Here’re Three Big Problems with LinkedIn’s Quarterly Results
The biggest online professional networking web site, LinkedIn Corporation (NYSE:LNKD), reported its third-quarter earnings on Friday, beating analyst estimates on both revenue and earnings. LNKD stock shot up over 12% the same day, getting further nudged close to its all-time highs. But LinkedIn stockholders should be wary of its inflated valuation because there are three considerable factors that could send LNKD stock crashing.
Investors are cheering on LNKD’s impressive bull run, citing its competitive moat. The thing that sets LinkedIn apart from its peers, Facebook, Inc. (NASDAQ:FB) and Twitter, Inc. (NYSE:TWTR), is its unique premium service with no big immediate competition threats. However, there are three key factors that investors are missing here, which make me bearish on LNKD stock.
LinkedIn’s Negative GAAP Earnings
Despite reporting a positive non-GAAP earnings per share figure, LinkedIn has yet again returned a GAAP loss this quarter. Long-term value investors look for positive GAAP figures since they deliver a truer picture of a company’s financial health. Non-GAAP figures exclude items like depreciation, foreign exchange translations, and stock-based compensations, and are hence considered loose measures of earnings. (Source: “LinkedIn Announces Third Quarter 2015 Results,” LinkedIn Investor Relations, October 29, 2015.)
LinkedIn has witnessed expenses growing at a rate that far outweighs its revenue growth. The year-over-year growth in revenue in the latest quarter was 37.2%, while the total expenses for the same quarter increased by 45.9% year-over-year. The company has reported an overall loss in the last fiscal year for not having been able to cover its selling and administrative expenses in excess of $1.0 billion. This should terrify LNKD stockholders since the company is currently not in a position to cover its expenses and return profits.

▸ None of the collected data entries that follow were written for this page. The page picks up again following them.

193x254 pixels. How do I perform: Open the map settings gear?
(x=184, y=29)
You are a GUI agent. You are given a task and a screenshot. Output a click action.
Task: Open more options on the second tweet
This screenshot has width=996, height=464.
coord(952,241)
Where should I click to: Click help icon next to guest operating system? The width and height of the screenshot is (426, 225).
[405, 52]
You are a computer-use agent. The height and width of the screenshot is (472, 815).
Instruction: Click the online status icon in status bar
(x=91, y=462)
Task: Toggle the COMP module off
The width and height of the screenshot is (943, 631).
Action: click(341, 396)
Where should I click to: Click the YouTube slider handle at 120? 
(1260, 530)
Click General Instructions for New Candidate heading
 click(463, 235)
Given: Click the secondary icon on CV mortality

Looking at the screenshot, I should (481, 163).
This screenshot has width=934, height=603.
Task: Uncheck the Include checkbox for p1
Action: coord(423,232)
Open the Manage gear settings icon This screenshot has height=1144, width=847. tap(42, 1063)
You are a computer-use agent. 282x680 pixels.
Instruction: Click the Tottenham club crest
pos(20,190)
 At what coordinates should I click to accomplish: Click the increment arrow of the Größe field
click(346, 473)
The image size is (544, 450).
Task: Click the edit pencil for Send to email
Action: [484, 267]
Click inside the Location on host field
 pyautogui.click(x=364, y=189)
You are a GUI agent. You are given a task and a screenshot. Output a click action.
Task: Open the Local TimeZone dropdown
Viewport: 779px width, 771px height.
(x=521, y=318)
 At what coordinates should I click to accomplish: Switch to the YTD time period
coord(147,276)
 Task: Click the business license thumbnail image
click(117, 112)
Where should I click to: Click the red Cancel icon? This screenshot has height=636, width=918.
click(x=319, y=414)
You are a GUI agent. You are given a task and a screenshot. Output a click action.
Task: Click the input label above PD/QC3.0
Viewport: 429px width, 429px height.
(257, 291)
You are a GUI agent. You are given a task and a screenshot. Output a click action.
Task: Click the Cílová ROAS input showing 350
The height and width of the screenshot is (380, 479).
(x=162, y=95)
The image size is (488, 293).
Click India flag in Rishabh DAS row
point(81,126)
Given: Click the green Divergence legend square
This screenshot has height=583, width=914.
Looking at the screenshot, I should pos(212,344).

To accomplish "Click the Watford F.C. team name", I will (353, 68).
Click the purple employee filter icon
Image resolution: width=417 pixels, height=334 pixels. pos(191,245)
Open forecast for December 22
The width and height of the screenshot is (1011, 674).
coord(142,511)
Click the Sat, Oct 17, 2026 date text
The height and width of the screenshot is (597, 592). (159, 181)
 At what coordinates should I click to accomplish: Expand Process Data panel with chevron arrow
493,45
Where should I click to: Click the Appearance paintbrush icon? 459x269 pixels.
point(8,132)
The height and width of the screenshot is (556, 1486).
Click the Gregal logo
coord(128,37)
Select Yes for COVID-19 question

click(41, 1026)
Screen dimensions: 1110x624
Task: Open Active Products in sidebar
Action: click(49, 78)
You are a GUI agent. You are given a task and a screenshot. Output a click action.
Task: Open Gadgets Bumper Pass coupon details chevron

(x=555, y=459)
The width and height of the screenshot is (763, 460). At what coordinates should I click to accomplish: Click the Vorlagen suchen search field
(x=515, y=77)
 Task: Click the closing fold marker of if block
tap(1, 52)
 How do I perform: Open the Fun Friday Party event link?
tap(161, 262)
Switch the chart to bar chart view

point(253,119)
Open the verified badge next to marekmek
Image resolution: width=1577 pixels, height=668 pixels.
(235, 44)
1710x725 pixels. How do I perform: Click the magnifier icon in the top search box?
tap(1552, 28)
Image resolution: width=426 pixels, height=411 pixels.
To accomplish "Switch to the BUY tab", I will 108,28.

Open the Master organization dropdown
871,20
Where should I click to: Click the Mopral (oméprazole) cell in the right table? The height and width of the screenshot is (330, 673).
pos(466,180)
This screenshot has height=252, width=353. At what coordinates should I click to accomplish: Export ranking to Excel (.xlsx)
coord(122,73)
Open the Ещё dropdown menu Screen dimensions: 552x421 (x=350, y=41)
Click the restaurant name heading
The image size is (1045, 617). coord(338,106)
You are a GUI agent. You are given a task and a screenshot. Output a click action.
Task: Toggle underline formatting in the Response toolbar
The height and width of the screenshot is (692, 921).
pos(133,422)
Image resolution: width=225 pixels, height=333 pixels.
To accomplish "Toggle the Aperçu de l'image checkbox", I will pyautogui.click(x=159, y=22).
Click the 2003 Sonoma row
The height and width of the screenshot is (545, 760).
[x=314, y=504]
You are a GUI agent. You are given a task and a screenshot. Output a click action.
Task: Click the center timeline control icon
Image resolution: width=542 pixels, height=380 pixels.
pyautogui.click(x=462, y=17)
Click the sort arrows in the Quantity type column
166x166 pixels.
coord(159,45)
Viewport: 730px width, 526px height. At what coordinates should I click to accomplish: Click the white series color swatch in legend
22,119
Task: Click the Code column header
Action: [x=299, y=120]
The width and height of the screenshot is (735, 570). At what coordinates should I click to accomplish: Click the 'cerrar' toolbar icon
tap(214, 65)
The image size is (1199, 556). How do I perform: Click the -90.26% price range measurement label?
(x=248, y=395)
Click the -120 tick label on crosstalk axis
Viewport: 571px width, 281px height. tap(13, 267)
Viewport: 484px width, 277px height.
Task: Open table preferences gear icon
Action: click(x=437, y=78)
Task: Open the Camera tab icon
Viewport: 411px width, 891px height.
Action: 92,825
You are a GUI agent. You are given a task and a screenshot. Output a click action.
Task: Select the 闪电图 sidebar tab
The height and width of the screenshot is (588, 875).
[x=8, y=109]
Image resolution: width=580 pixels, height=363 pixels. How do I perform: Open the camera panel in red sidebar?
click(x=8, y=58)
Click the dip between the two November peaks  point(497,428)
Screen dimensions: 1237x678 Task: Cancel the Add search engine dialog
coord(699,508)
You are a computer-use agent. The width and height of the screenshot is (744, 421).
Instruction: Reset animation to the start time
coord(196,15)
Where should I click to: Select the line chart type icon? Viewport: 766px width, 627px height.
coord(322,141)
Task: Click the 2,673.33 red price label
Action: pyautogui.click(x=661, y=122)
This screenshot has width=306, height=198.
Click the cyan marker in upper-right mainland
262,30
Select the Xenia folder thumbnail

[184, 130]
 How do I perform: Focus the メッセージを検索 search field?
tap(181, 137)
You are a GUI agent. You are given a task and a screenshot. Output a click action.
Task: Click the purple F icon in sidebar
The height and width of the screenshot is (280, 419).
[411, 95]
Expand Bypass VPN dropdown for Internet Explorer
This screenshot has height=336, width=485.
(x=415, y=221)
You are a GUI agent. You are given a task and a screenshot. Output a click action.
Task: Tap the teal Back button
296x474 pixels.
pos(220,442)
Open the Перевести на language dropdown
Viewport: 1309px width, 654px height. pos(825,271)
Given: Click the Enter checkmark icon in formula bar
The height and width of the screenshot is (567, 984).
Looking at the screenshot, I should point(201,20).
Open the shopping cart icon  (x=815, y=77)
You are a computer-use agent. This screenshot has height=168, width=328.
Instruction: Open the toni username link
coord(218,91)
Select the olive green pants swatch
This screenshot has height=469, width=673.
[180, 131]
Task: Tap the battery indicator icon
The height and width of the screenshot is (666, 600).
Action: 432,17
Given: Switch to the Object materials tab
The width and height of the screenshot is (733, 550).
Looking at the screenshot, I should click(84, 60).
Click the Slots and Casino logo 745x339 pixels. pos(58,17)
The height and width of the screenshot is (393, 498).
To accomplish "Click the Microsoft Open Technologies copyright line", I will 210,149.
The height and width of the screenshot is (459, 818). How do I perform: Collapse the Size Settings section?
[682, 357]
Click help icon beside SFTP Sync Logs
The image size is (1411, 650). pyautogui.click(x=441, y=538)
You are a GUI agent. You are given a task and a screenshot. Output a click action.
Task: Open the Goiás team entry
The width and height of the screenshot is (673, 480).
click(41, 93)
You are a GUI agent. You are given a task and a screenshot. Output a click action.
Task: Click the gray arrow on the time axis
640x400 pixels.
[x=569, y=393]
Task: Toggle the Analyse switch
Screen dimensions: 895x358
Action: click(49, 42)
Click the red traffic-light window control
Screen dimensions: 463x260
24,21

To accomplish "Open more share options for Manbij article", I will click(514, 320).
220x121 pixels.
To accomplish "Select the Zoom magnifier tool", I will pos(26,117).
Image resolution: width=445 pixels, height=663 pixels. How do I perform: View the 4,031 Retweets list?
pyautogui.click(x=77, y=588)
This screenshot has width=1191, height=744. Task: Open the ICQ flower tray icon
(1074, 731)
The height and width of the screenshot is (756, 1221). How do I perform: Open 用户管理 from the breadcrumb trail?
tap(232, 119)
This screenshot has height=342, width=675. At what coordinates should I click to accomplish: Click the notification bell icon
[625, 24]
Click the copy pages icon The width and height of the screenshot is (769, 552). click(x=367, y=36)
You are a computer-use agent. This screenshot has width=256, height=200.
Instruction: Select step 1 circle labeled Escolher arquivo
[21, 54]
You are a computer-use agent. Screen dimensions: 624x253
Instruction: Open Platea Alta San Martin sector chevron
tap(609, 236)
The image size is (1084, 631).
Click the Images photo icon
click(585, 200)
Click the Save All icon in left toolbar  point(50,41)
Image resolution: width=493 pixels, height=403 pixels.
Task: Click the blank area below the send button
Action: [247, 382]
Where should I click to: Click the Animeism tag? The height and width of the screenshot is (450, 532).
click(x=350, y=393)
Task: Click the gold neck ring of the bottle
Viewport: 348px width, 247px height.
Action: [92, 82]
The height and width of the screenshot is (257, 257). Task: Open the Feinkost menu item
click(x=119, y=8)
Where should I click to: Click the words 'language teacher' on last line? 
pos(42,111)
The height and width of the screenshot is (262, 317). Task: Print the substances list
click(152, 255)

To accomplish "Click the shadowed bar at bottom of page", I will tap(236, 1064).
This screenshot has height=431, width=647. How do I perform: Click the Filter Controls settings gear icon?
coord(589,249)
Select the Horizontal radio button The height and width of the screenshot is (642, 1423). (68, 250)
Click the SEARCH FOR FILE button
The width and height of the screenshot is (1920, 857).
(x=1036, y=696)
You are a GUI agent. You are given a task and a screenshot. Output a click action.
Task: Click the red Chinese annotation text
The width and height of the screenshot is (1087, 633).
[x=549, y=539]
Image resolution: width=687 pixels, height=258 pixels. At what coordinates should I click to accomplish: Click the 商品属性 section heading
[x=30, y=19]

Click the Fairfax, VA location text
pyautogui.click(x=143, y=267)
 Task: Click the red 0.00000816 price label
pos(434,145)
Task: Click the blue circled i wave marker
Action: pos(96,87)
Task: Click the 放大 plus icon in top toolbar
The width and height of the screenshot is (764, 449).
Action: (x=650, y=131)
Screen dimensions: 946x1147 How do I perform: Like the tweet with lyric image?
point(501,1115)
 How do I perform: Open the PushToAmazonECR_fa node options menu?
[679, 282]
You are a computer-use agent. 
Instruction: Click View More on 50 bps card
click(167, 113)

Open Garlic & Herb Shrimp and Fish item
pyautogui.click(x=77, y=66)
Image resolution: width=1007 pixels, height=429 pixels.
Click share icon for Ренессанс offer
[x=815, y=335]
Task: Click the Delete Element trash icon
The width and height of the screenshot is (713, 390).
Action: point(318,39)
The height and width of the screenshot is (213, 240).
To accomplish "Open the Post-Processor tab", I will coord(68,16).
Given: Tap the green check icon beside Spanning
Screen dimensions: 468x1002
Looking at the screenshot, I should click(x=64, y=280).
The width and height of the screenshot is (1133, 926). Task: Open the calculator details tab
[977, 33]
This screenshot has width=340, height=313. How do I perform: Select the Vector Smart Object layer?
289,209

LinkedIn’s International Revenues
|Europe, Middle East & Africa||34.1%|
|Canada, Latin & South America||19.1%|
Source: LinkedIn Q315’ Investor Presentation (Slide 11), LinkedIn, October 2015.
LinkedIn reported in the latest quarter that the company has about 70% of its member base outside of the U.S., yet only generates about 38% of its revenue from its international segment. LinkedIn’s biggest international markets, in terms of members, are China and then India. However, revenue growth from this region was not as impressive as from the U.S. and EMEA regions.
LinkedIn’s failure to achieve a higher conversion rate to its premium services in its biggest growth markets raises questions on its mediocre and unfulfilling strategic goals.
LinkedIn’s Deteriorating Ad Revenue
Another key factor LNKD stockholders are missing is LinkedIn’s ad revenue. The company may have a deeper focus on its Talent Solutions segment but cannot simply ignore its Marketing Solutions segment, in light of the increasing expenses. The Marketing Solutions segment grew by only 28% year-over-year in the latest quarter, versus Talent Solutions’ 46% year-over-year growth.
The company currently receives more than half of its traffic from mobile but has no appropriate mobile monetization strategy. Even in their fastest-growing market (China), monetization remains their secondary priority. The narrowed focus on its core business, while ignoring this key segment, will continue to create troubles for the company in covering its expenses.
The Bottom Line on LNKD Stock
LinkedIn’s negative margins and high debt compared to peers are alarming. The company’s weak fundamentals and sluggish growth of monthly active users (MAUs) will continue to be a hurdle in returning positive earnings to its stockholders.
I believe the recent rally in LNKD stock is short-lived and the stock will soon return back to its Thursday’s close price.